Security BSides San Francisco122 views22:2810 months ago

The talk introduces Lex Sleuther, a tool designed to accurately identify script languages in files by leveraging lexical analysis and linear regression. It addresses the limitations of existing tools like libmagic and YARA, which often struggle with script-based malware detection. The speaker demonstrates how combining multiple lexers and a simple linear classifier can significantly improve detection accuracy for script-based threats. The tool is released as an open-source project to assist in automated malware analysis pipelines.

Why Your File Detection Pipeline is Probably Lying to You

TLDR: Most security pipelines rely on libmagic or custom YARA rules to identify script-based malware, but these methods frequently fail when faced with obfuscated or non-standard file extensions. Aaron James introduced Lex Sleuther, a tool that uses lexical analysis and linear regression to accurately classify script languages regardless of file metadata. By shifting from signature-based detection to token-based classification, researchers can significantly reduce false negatives in automated analysis pipelines.

Security researchers often treat file type detection as a solved problem. We assume that if a file passes through a sandbox or an automated triage pipeline, the system correctly identifies it as PowerShell, VBScript, or JavaScript before triggering the appropriate analysis engine. In reality, this assumption is the primary reason many malicious scripts bypass automated detection. If your pipeline misidentifies a script, the subsequent dynamic analysis engine will likely fail to execute the payload, leaving you blind to the threat.

The Failure of Signature-Based Detection

Standard tools like libmagic are excellent for identifying binary formats because they rely on static signatures, such as magic bytes at the start of a file. However, scripts are essentially free-form text. They lack consistent headers, and attackers frequently strip or randomize file extensions to evade simple filters. When you run file against a script, you often get a generic "text" or "ASCII text" result, which is useless for an automated pipeline that needs to decide whether to spin up a PowerShell environment, a WScript emulator, or a browser-based sandbox.

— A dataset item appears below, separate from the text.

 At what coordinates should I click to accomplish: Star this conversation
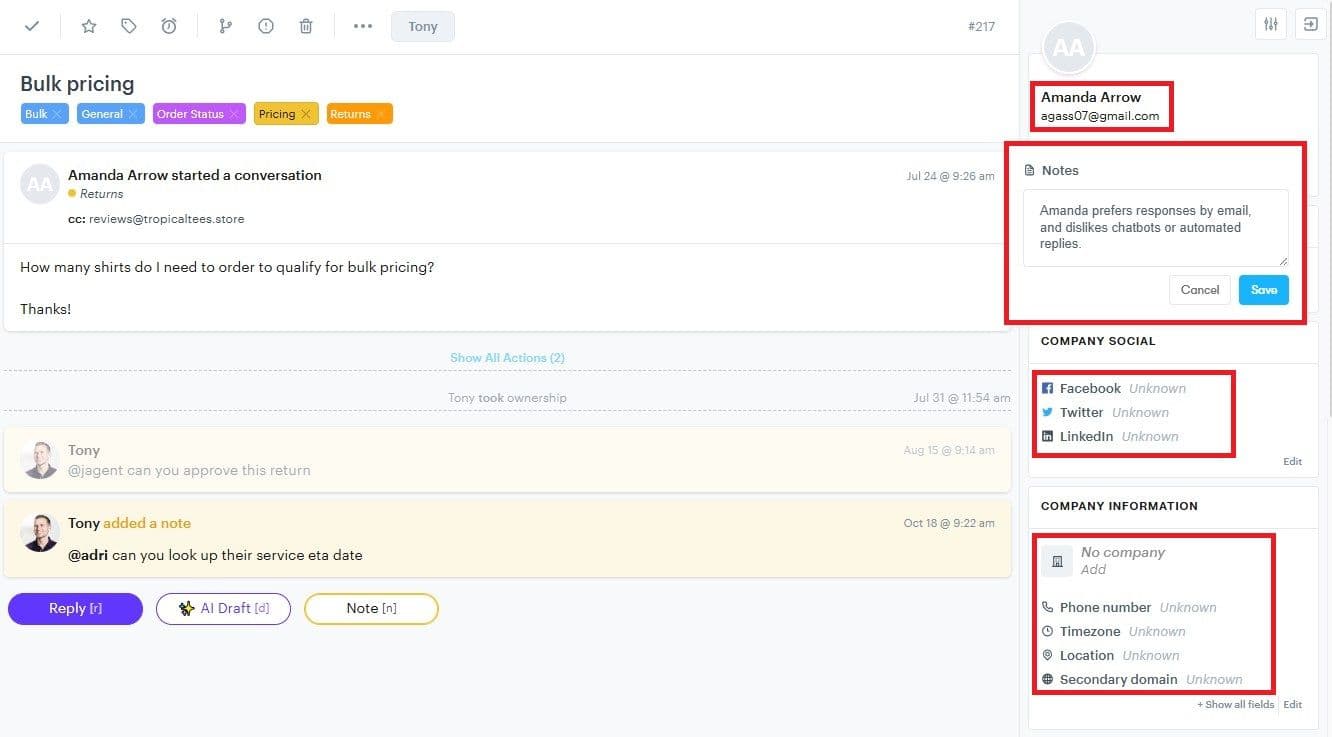click(89, 26)
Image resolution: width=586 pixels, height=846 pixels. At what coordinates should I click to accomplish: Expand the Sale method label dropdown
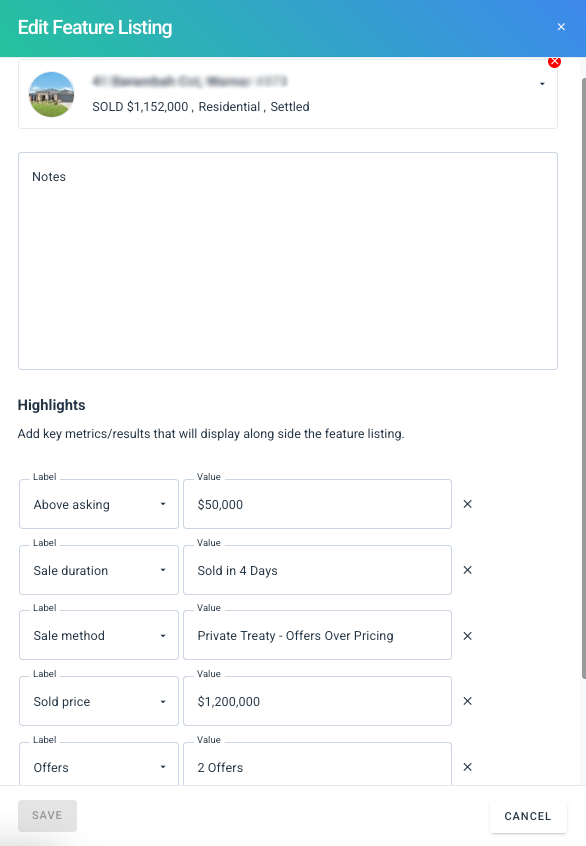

YARA rules are the common alternative, but they suffer from a maintenance nightmare. You end up writing hundreds of custom rules to catch variations of script syntax, and these rules inevitably over-index on specific keywords. If an attacker changes a variable name or adds a few lines of junk code, your rule breaks. You are essentially using a hammer to drive a screw. You might get lucky, but you are wasting time and resources on a process that is fundamentally prone to false negatives.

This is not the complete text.